SOURCE DOCUMENT -
■ ■ ■ ■ ■ ■ ■

The age of each patient is calculated as of the date of the last data update.

  • If an age exceeds 89, it will be obscured using a date shift of +/- 10 years.
  • As of 7/15/22, July 1st is used as a placeholder date of birth when there are 0s or nulls in the OMOP person table to avoid biasing towards older age.

The race and ethnicity of patients are adjusted to standard categories based on self-reported fields within the EHR.

  • Note that the EHRs do not always contain all of the information on race and ethnicity, and patients may not self-report a response that can be fully mapped into one of the standard categories. The patient would fall into the "Unknown" category in these cases.

The sex of patients is determined based on self-reported fields within the EHR.

  • Note that the EHRs do not always contain all of the information on sex; if a patient's EHR does not contain data on their sex, they will fall into the "Unknown" category.
  • If a patient records any response other than "Female" or "Male" they would be mapped into the "Other" category.

Mortality is defined as:

  • Any patient with a date of death in the Enclave
  • (or) Any patient from a mortality-linked PPRL site who exists in one of the external sources:
    • Government Mortality: Government data sourced from death certificates and person-reporting.
    • ObituaryData.com: Obituary data sourced from funeral homes, newspapers, and other online obituary sources, specifically from obituarydata.com (a private obituary aggregator).
    • Private Obituary: Obituary data sourced from funeral homes, newspapers, and other online obituary sources sourced from other private sources.

■ ■ ■ ■ ■ ■ ■

EXERCISE DATA -
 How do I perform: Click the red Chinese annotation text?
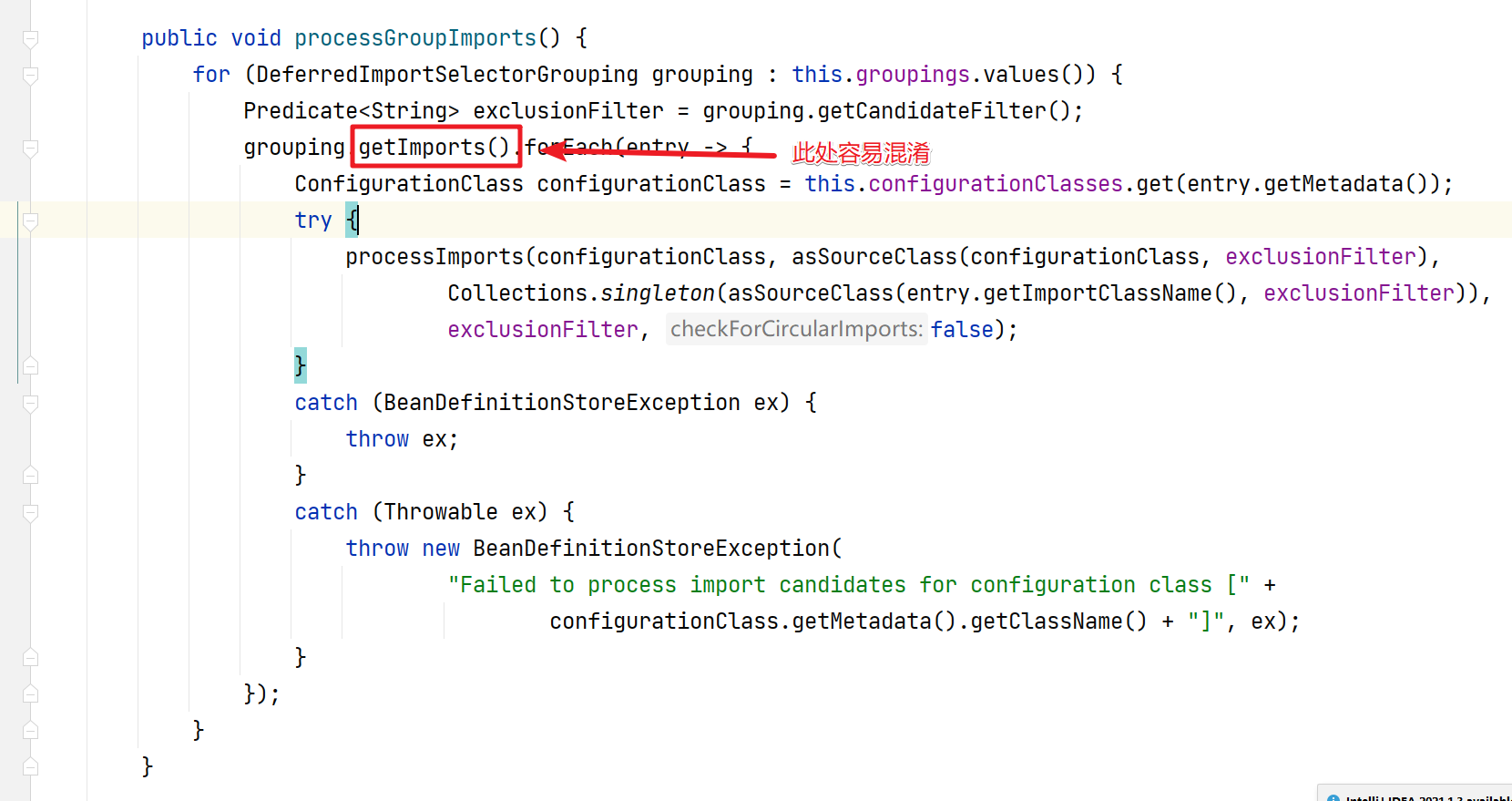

■ ■ ■ ■ ■ ■ ■

PROBLEM A - List the external sources of mortality data named in the patient data definitions.
PROBLEM B -
For each statement, say whether the patient data definitions agree with it, and quote the words that decide it.
(i) Ages over 89 are obscured with a date shift of +/- 10 years.
(ii) Clinicians assign each patient's sex.
(iii) Since 7/15/22, January 1st has been used as a placeholder date of birth.

YOUR SOLUTION A -
Government Mortality
ObituaryData.com
Private Obituary

YOUR SOLUTION B -
(i) Yes: "If an age exceeds 89, it will be obscured using a date shift of +/- 10 years."
(ii) No: "The sex of patients is determined based on self-reported fields within the EHR."
(iii) No: "As of 7/15/22, July 1st is used as a placeholder date of birth"